Google affiche sur les sites de ses partenaires les publicités qu'il est seul à choisir, facture
les annonceurs en conséquence sur
des bases tarifaires qu'il ne communique pas aux éditeurs, et reverse à ces derniers finalement une quote-part des
ressources ainsi dégagées sans s'expliquer de son calcul.
En d'autres termes, et
en s'attachant à maintenir des équilibres généraux de satisfaction auprès des éditeurs, Google dispose
d'un levier très puissant pour présider à l'évolution de son bénéfice.
L'intelligence de cette construction est
indéniable.

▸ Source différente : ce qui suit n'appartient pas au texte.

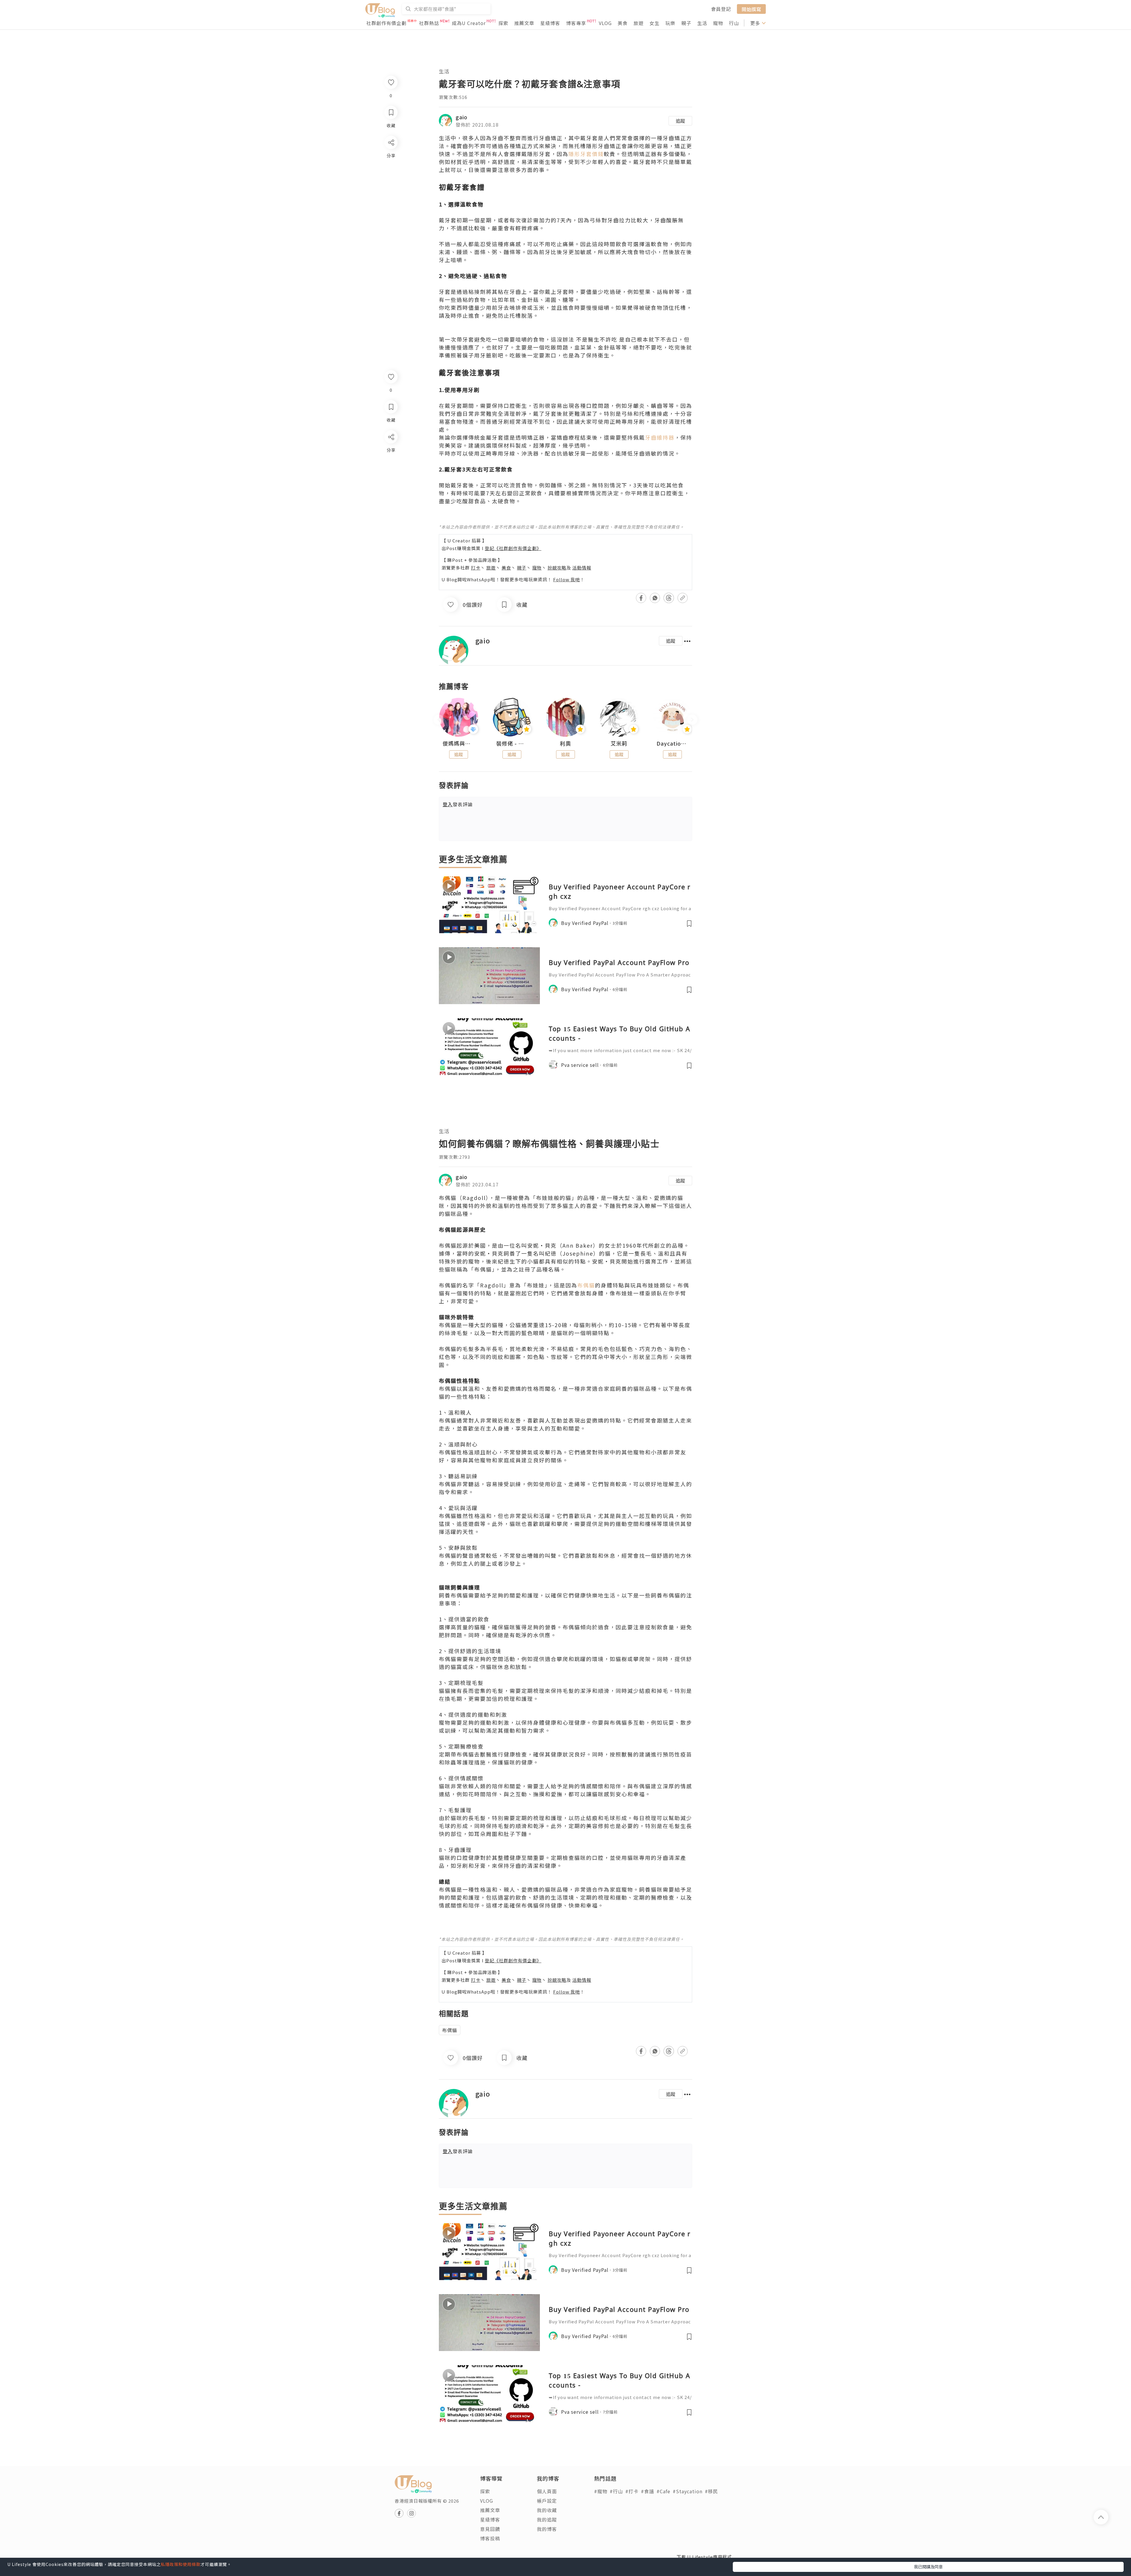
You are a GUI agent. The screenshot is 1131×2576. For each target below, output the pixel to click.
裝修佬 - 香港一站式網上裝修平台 (512, 743)
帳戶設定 (547, 2500)
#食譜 (647, 2491)
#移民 (711, 2491)
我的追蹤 (547, 2519)
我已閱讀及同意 (928, 2567)
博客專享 (576, 23)
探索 (503, 23)
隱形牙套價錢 (586, 154)
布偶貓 (586, 1285)
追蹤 (680, 120)
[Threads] (390, 485)
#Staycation (687, 2491)
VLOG (605, 23)
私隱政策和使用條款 (181, 2564)
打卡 (475, 567)
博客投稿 (490, 2538)
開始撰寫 (751, 8)
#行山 (616, 2491)
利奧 (565, 743)
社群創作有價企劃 (386, 23)
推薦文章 (524, 23)
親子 (686, 23)
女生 (654, 23)
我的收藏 (547, 2510)
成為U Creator (469, 23)
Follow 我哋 (566, 579)
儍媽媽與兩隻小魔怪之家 (458, 743)
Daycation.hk (672, 743)
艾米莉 (619, 743)
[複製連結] (390, 502)
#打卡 (632, 2491)
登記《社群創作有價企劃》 (513, 548)
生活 (702, 23)
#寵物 (600, 2491)
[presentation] (438, 720)
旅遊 (639, 23)
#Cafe (663, 2491)
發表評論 (458, 804)
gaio (461, 117)
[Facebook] (390, 452)
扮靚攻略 (557, 567)
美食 (623, 23)
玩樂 (670, 23)
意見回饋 (490, 2528)
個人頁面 (547, 2491)
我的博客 (547, 2528)
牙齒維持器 (659, 437)
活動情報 (581, 567)
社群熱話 (429, 23)
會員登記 (721, 8)
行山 (734, 23)
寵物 (718, 23)
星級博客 (550, 23)
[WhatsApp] (390, 469)
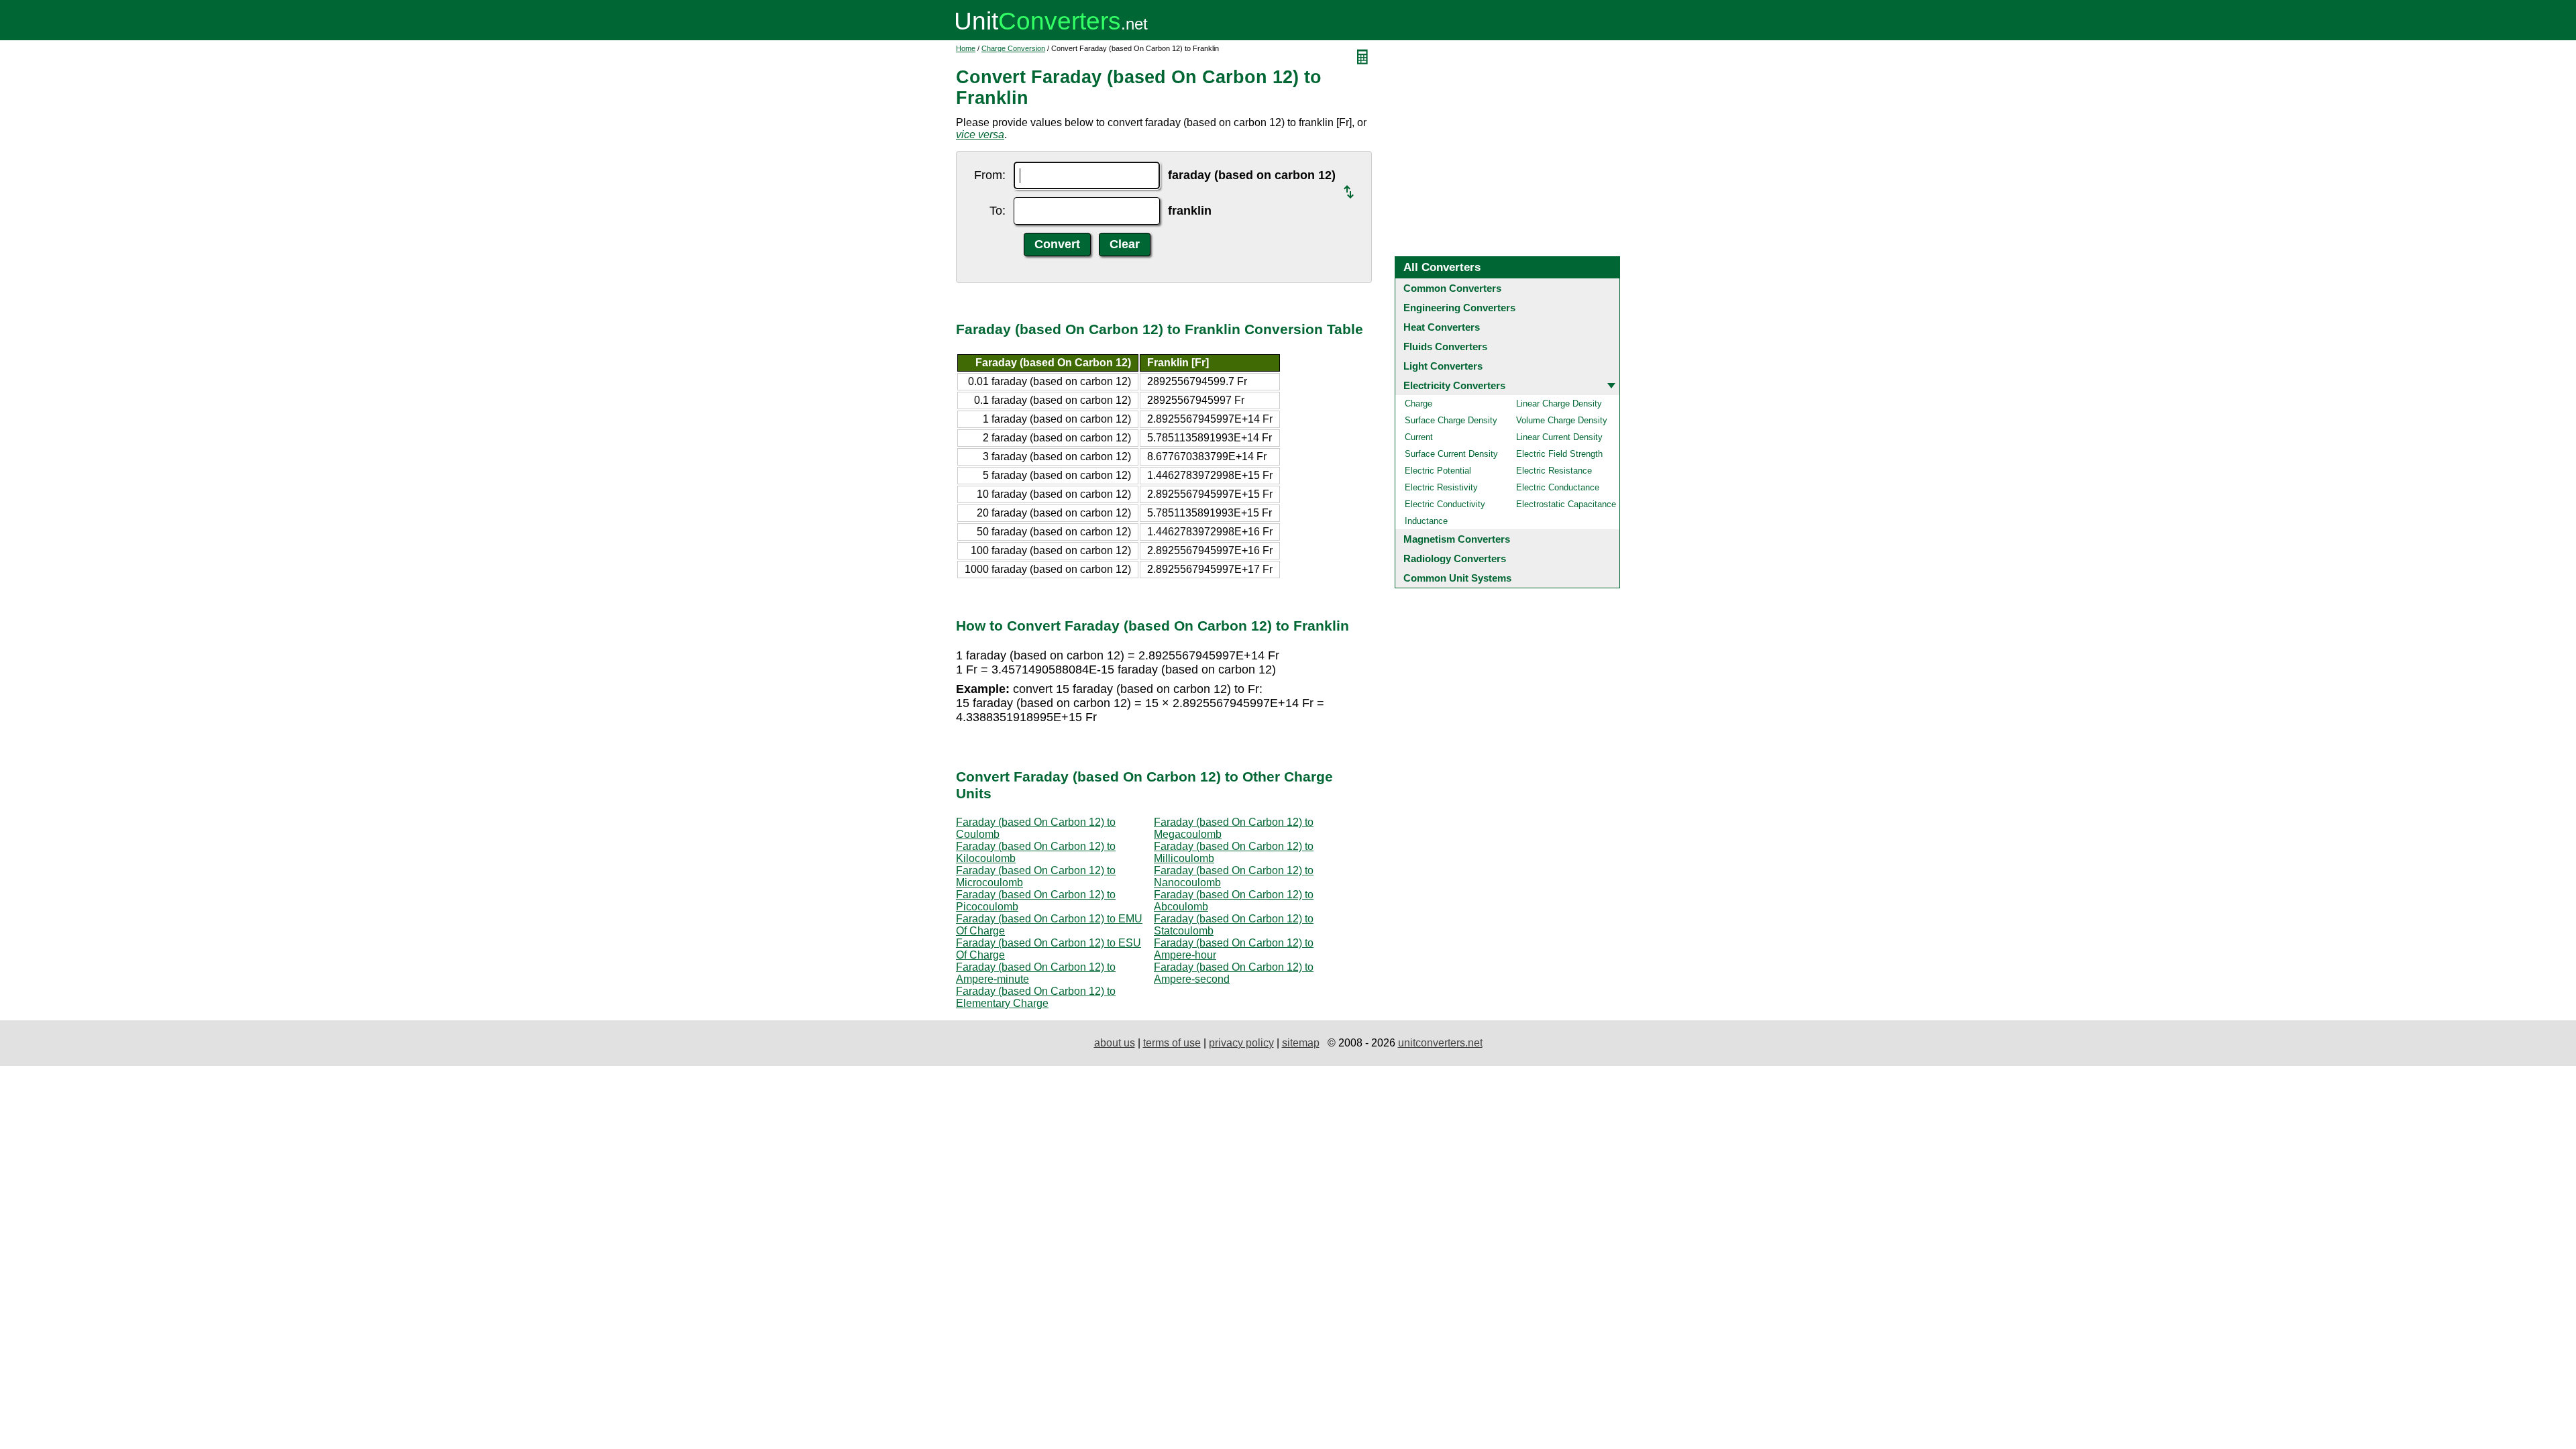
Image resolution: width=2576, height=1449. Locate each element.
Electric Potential (1438, 471)
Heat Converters (1441, 327)
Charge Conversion (1013, 48)
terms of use (1172, 1043)
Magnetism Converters (1456, 539)
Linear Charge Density (1559, 403)
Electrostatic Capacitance (1566, 504)
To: (997, 210)
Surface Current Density (1451, 454)
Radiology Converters (1454, 558)
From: (990, 175)
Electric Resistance (1554, 471)
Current (1419, 437)
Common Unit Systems (1457, 578)
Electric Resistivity (1441, 487)
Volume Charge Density (1561, 420)
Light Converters (1443, 366)
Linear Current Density (1559, 437)
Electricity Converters (1454, 385)
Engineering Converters (1459, 307)
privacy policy (1241, 1043)
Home (965, 48)
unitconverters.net (1440, 1043)
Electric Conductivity (1445, 504)
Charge (1418, 403)
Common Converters (1452, 288)
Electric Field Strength (1559, 454)
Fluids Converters (1445, 346)
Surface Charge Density (1451, 420)
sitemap (1301, 1043)
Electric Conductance (1557, 487)
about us (1114, 1043)
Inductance (1426, 521)
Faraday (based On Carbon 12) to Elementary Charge (1036, 997)
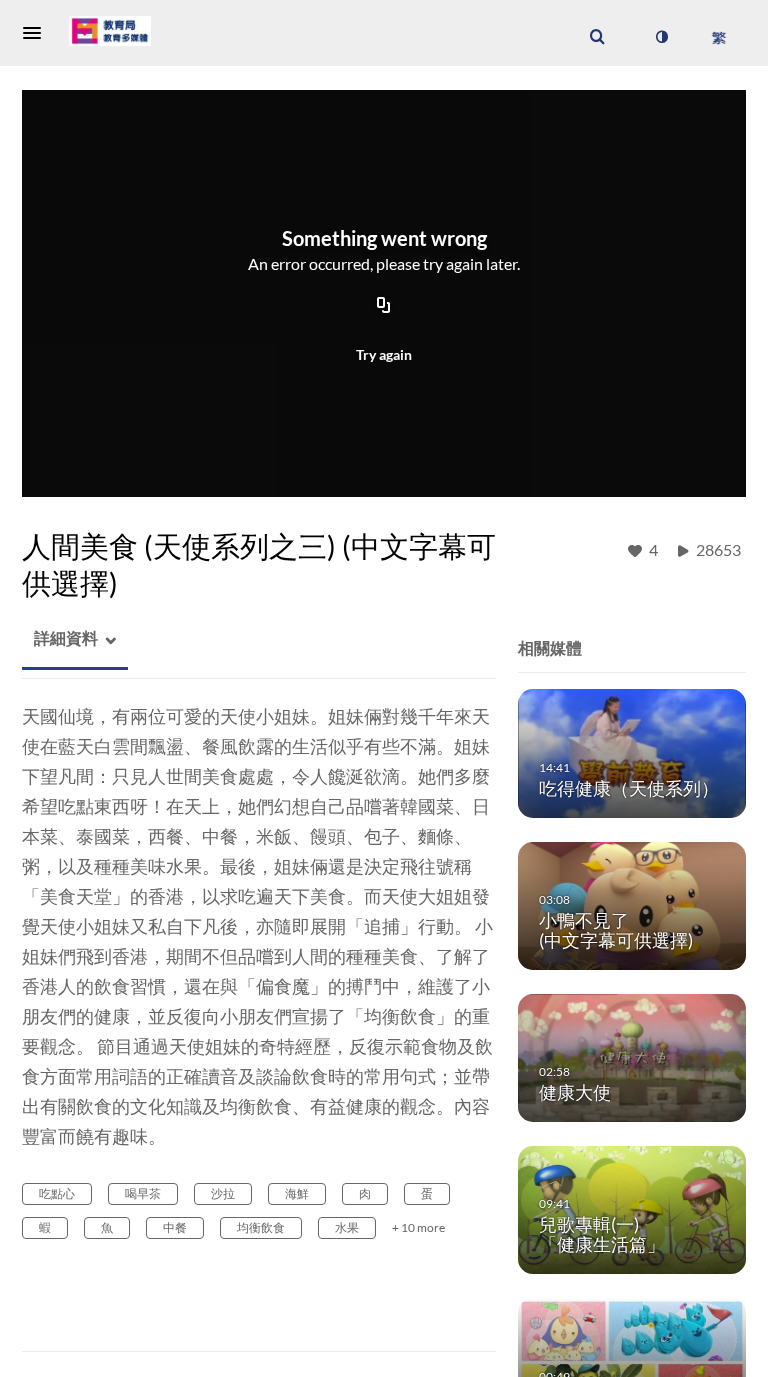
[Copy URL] (384, 307)
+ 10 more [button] (418, 1227)
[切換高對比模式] (661, 37)
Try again (384, 354)
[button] (38, 33)
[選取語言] (718, 37)
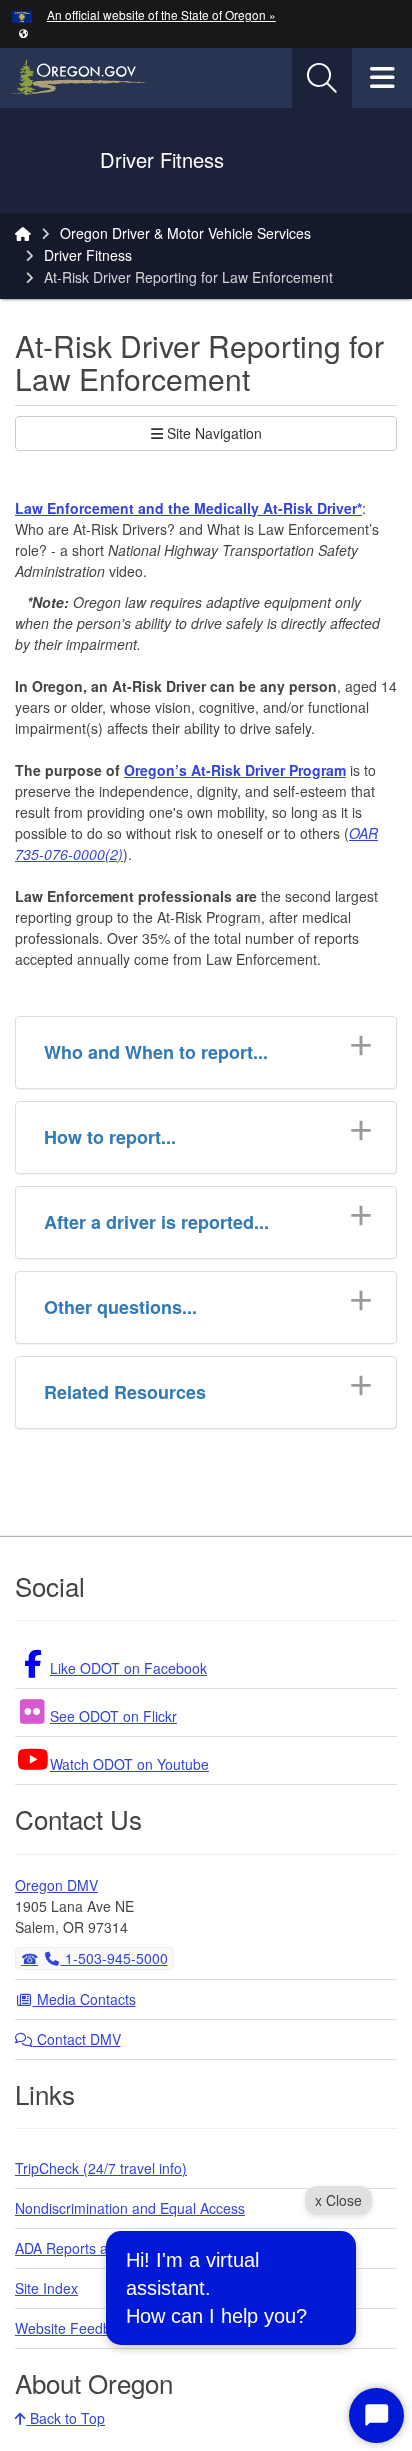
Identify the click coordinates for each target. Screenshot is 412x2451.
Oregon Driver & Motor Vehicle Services (185, 233)
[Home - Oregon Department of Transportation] (23, 233)
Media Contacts (84, 1999)
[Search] (322, 78)
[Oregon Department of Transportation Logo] (57, 160)
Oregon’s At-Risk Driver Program (235, 770)
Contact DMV (77, 2039)
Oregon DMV (56, 1885)
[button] (23, 32)
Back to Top (65, 2418)
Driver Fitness (88, 255)
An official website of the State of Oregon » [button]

Il reste à s'assurer du fait qu'elle soit la plus respectueuse des intérêts des internautes, aussi bien que du travail
des annonceurs ou des éditeurs.
Début décembre 2009, lors d'une
réunion à Paris, M. Philippe Jannet,
PDG du Monde Interactif, a interrogé Google de la façon suivante :
"Comment expliquez-vous que l'Irep (Institut de Recherches et d'Etudes Publicitaires) estime entre 800 et 900 millions d'euros le chiffre d'affaires de Google
en France sur la publicité,
alors que la déclaration de Google France n'est que de 40 millions ? Où sont passés les 760 millions ?"
Réponse de M. Carlo d'Asaro Biondo, Vice-Président Europe du Sud et de l'Est, Moyen-Orient et Afrique de Google :
"Google est une entreprise cotée aux USA, je n'ai pas le droit de vous parler des chiffres de Google en France."
Chapeau l'artiste :
les incertitudes liées au prix de prestations exécutées en France (à hauteur tout de même d'un facteur 20) ne peuvent pas être évoquées
au motif que la société est en bourse... Ce jour-là au moins, oui, c'est sûr, on aurait apprécié plus de pertinence dans la réponse.